Les ministres européens étaient invités à défendre les positions de leurs gouvernements sur les aspects liés à la gouvernance et à l'introduction de nouvelles ressources propres pour les trois principaux instruments de financement envisagés (Facilité pour les partenariats nationaux et régionaux, Fonds européen pour la compétitivité, Europe dans le monde).
Gouvernance. Les ministres ont globalement appelé à renforcer le rôle du Conseil de l'UE face à la flexibilité accrue proposée par la Commission européenne.
Le ministre français, Benjamin Haddad, a plaidé pour un « pilotage stratégique » renforcé du Conseil en amont du budget annuel, tandis que son homologue allemand, Gunther Krichbaum, a insisté sur une implication accrue des États membres de l'UE dans la mise en œuvre des programmes européens, en tenant compte des spécificités nationales.
Le ministre néerlandais, Tom Berendsen, a soutenu une modernisation du budget centrée sur la compétitivité, en rejetant par ailleurs une hausse jugée excessive de la contribution nationale des Pays-Bas au budget de l'UE et en demandant un encadrement politique plus strict, notamment dans le respect des « valeurs de l'UE ».
L'ambassadeur italien auprès de l'UE, Vincenzo Celeste, a mis en garde contre une « centralisation incontrôlée de la gestion des fonds entre les mains de la Commission », et le secrétaire d'État espagnol, Fernando Sampedro Marcos, a appelé à concilier flexibilité et respect des priorités politiques définies par les dirigeants.
Le ministre belge, Maxime Prévot, a défendu un budget européen plus flexible pour répondre aux enjeux stratégiques, mais, a-t-il déclaré, « la proposition nécessite des ajustements pour pouvoir rétablir l’équilibre institutionnel ».
Plusieurs autres pays, dont la Suède, la Pologne et la Grèce, ont insisté sur la nécessité d’éviter une complexité administrative accrue et de garantir un rôle clé du Conseil dans la programmation et l’exécution.
En outre, le mécanisme de pilotage ('steering mechanism') envisagé par la Commission suscite une série de réserves. Jugé encore trop flou, il pourrait, selon plusieurs pays, alourdir la procédure budgétaire ou affecter la stabilité des plans nationaux.

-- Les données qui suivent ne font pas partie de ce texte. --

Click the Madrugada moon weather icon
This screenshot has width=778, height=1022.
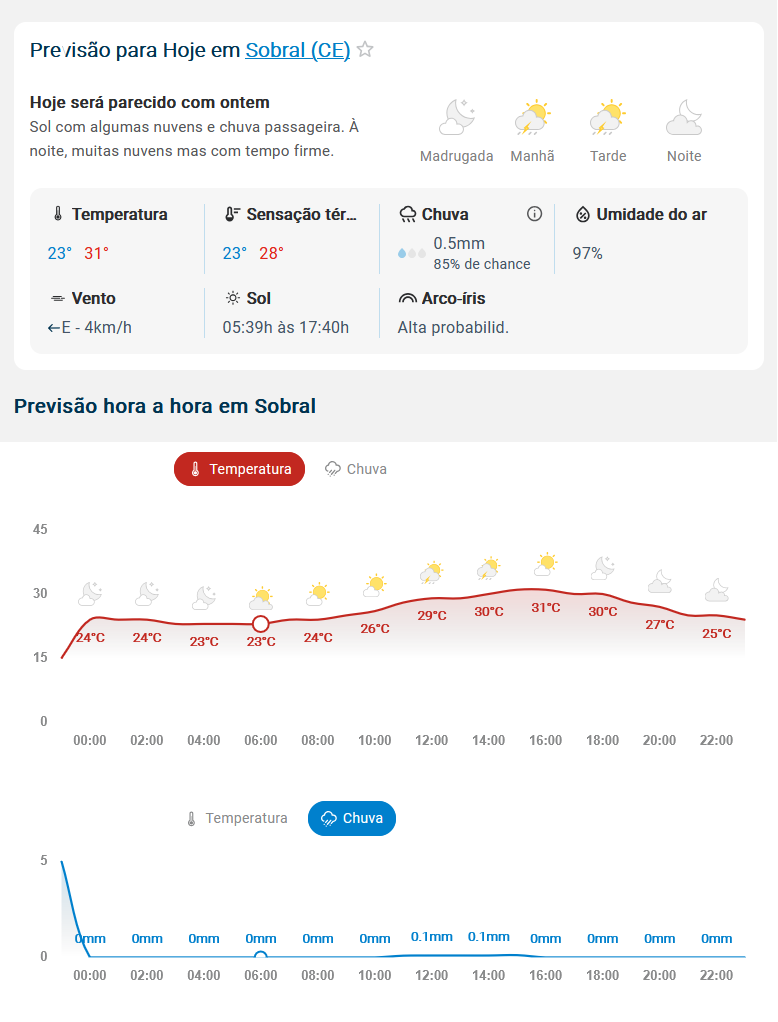click(457, 117)
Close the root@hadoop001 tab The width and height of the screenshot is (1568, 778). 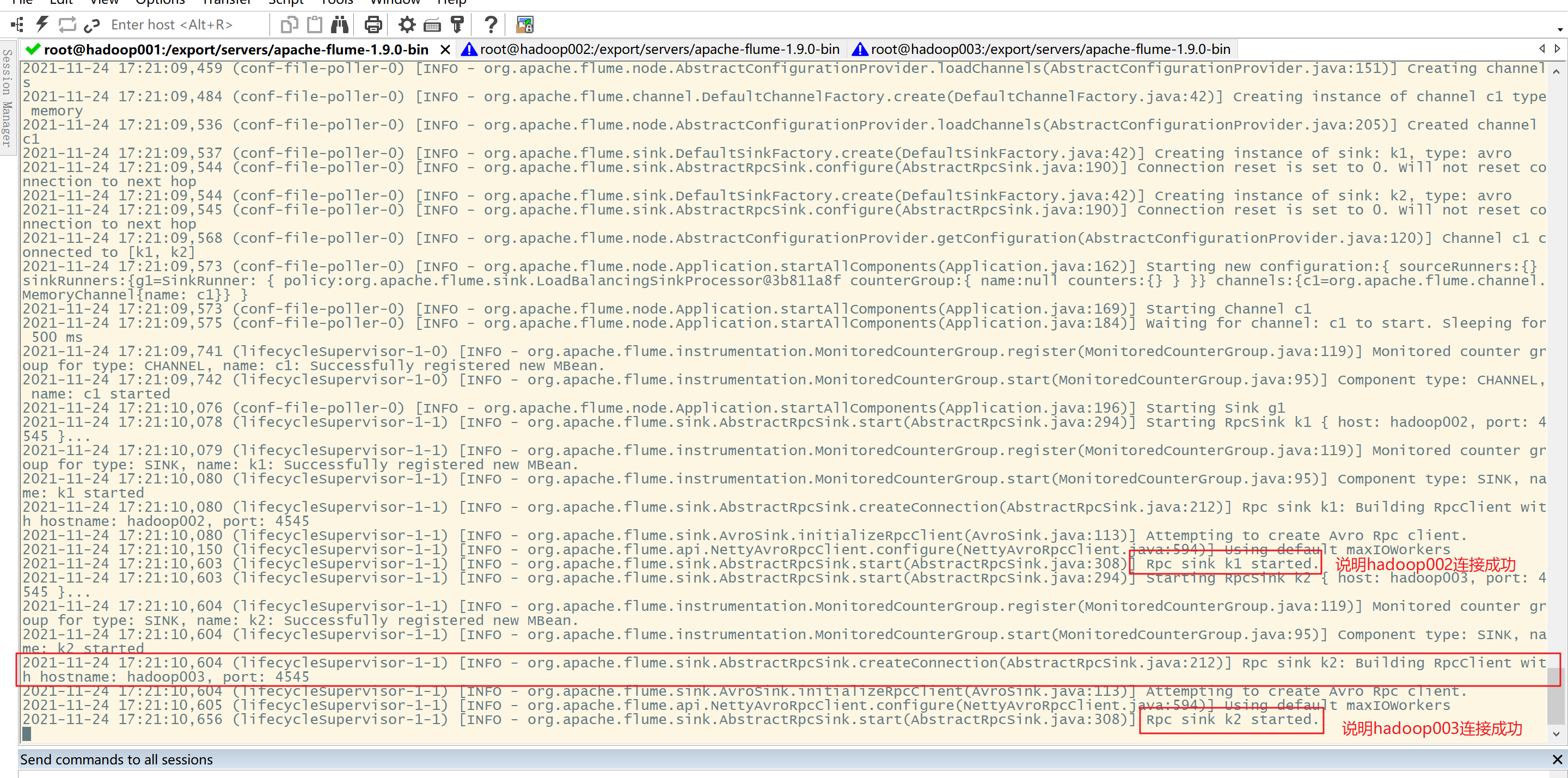point(445,50)
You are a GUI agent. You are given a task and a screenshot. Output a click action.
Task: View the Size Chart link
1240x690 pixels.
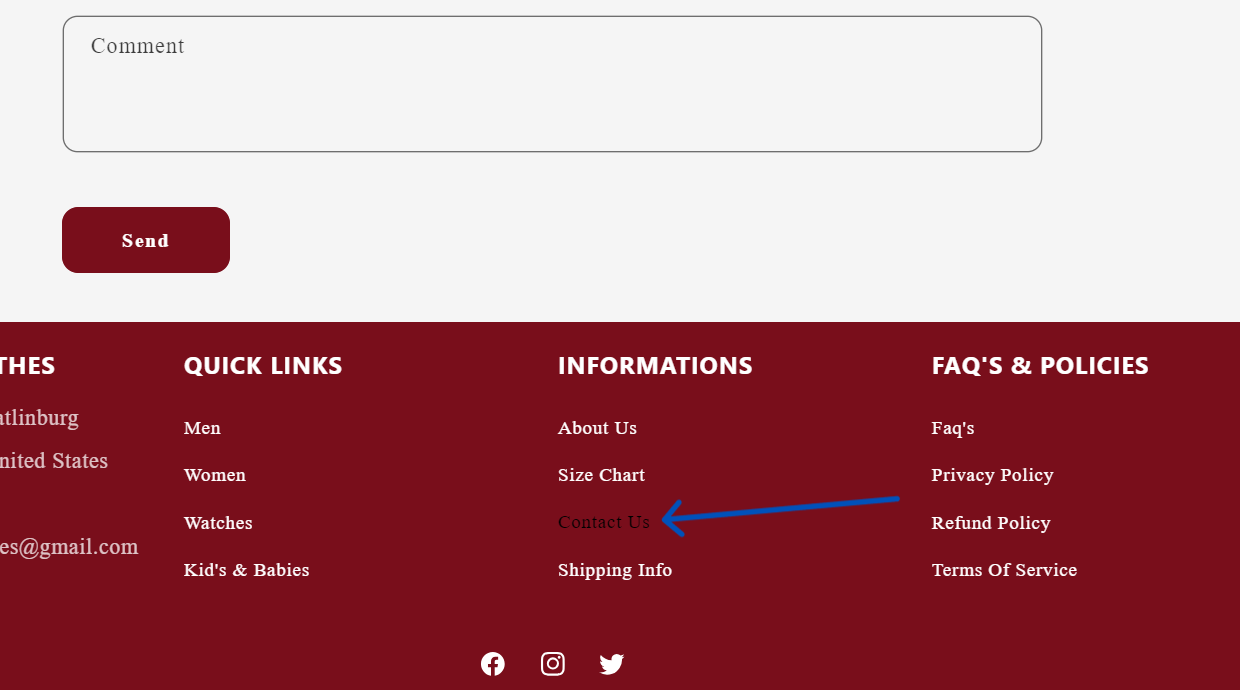[x=601, y=475]
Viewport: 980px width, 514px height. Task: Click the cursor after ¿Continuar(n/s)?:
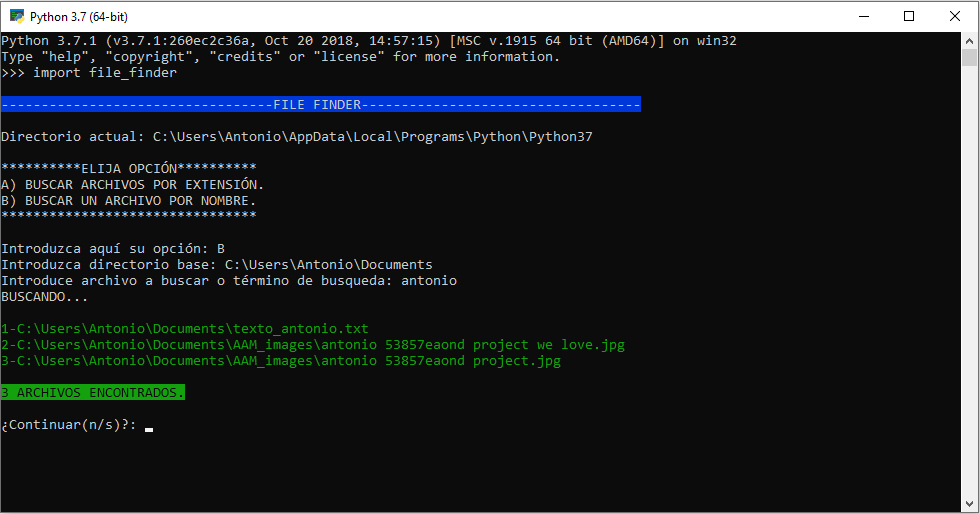tap(149, 428)
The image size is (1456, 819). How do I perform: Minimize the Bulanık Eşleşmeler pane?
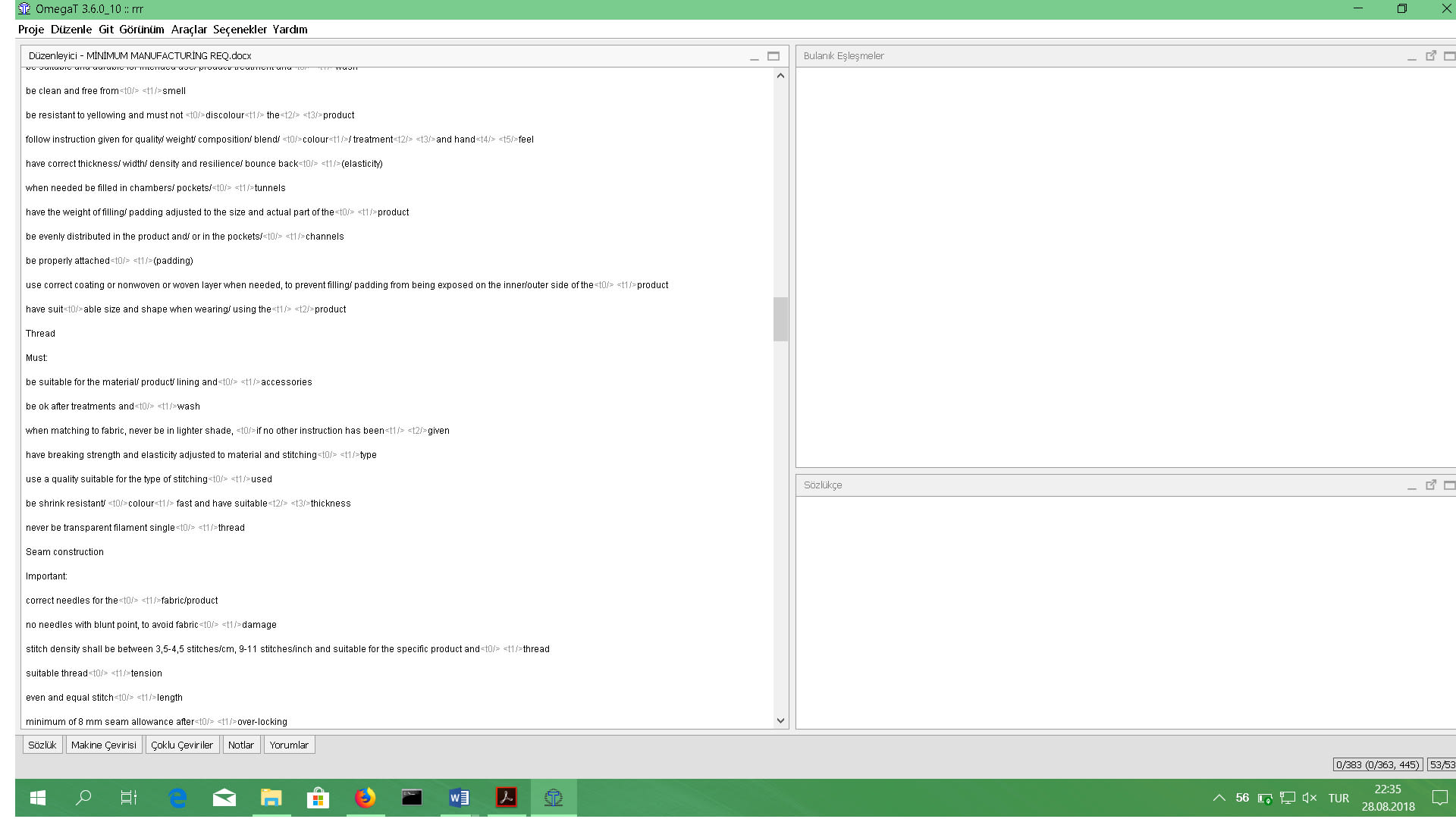tap(1411, 57)
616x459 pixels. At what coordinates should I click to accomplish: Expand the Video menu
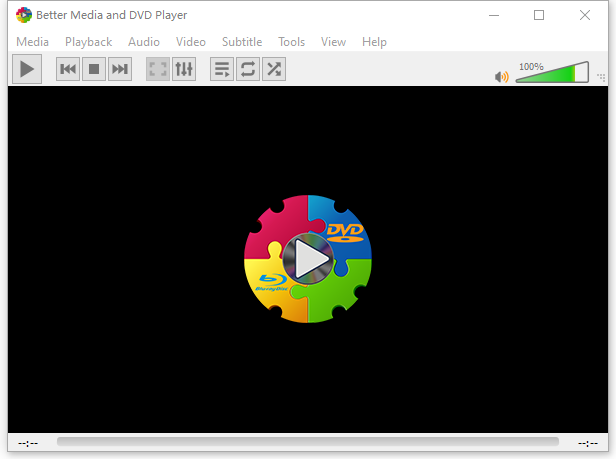tap(191, 42)
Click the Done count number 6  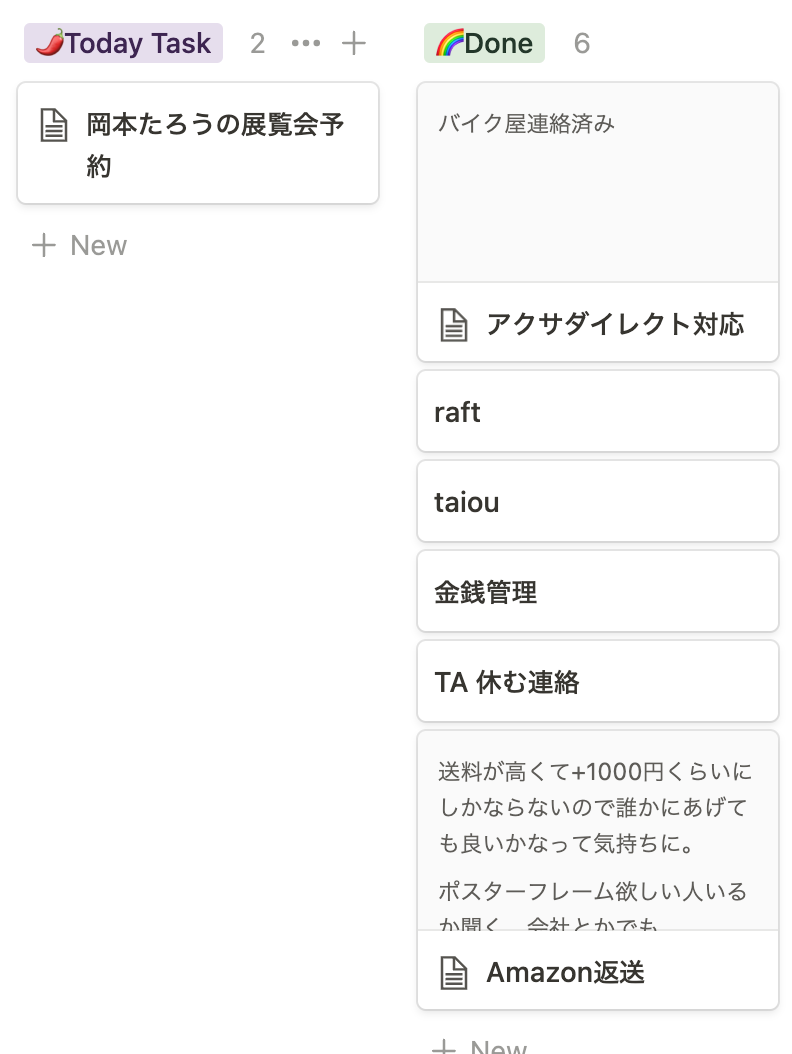582,44
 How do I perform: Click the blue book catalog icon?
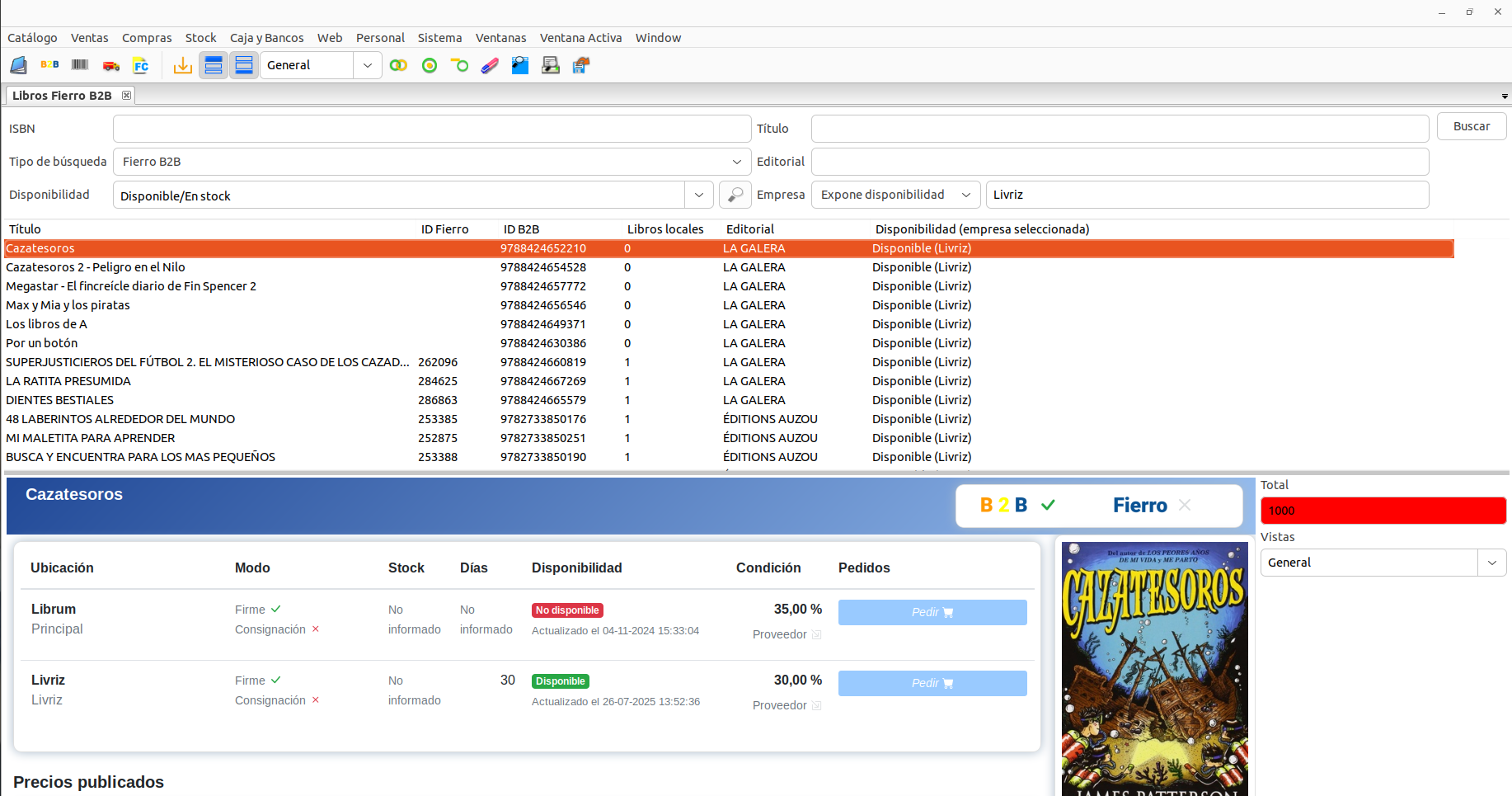(19, 65)
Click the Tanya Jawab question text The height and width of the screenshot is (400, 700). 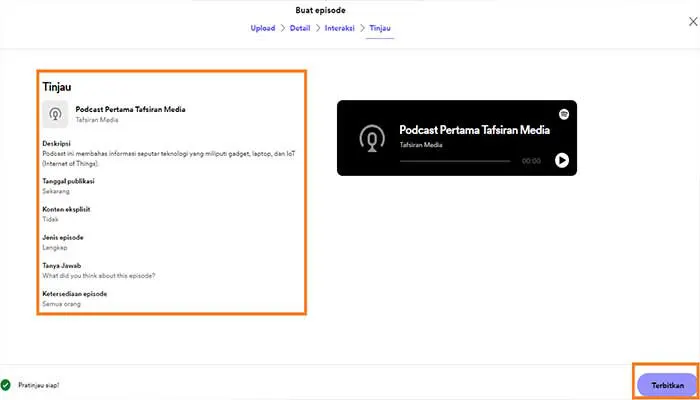(98, 275)
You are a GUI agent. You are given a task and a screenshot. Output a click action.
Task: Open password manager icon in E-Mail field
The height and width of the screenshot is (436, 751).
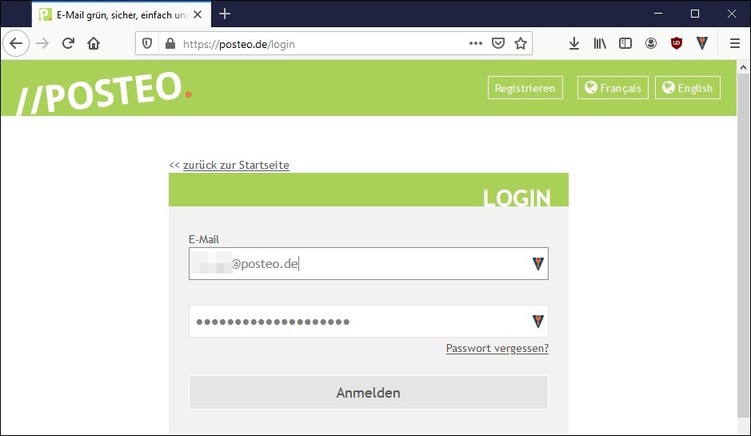538,264
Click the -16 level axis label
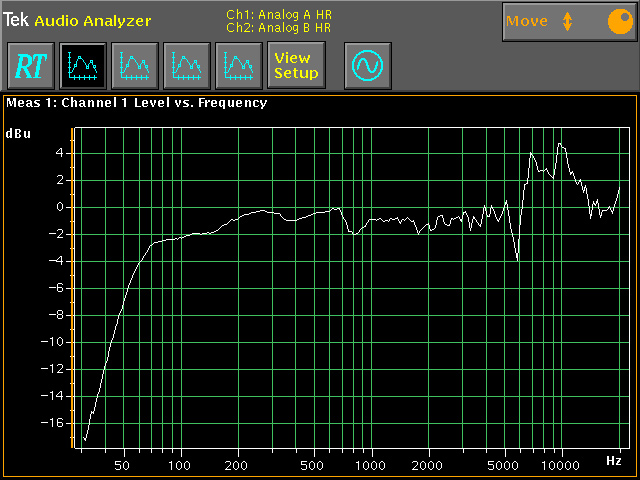Image resolution: width=640 pixels, height=480 pixels. click(54, 423)
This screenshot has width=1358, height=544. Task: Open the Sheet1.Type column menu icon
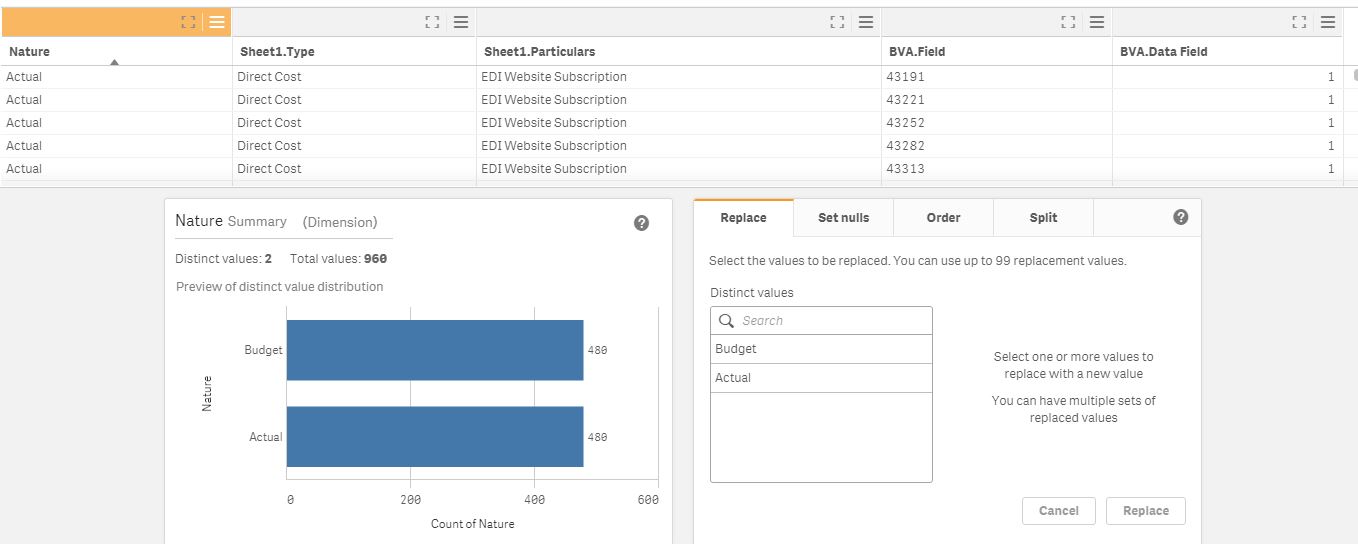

« À mon sens, ce Conseil a été l'occasion de préciser que nous n'allons pas modifier, par le biais du CFP, les règles prévues par le traité concernant l'équilibre interinstitutionnel entre le Conseil et le Parlement européen », a déclaré le commissaire européen au Budget, à la Lutte contre la fraude et à l'Administration publique, Piotr Serafin, lors d'une conférence de presse à l'issue de la réunion.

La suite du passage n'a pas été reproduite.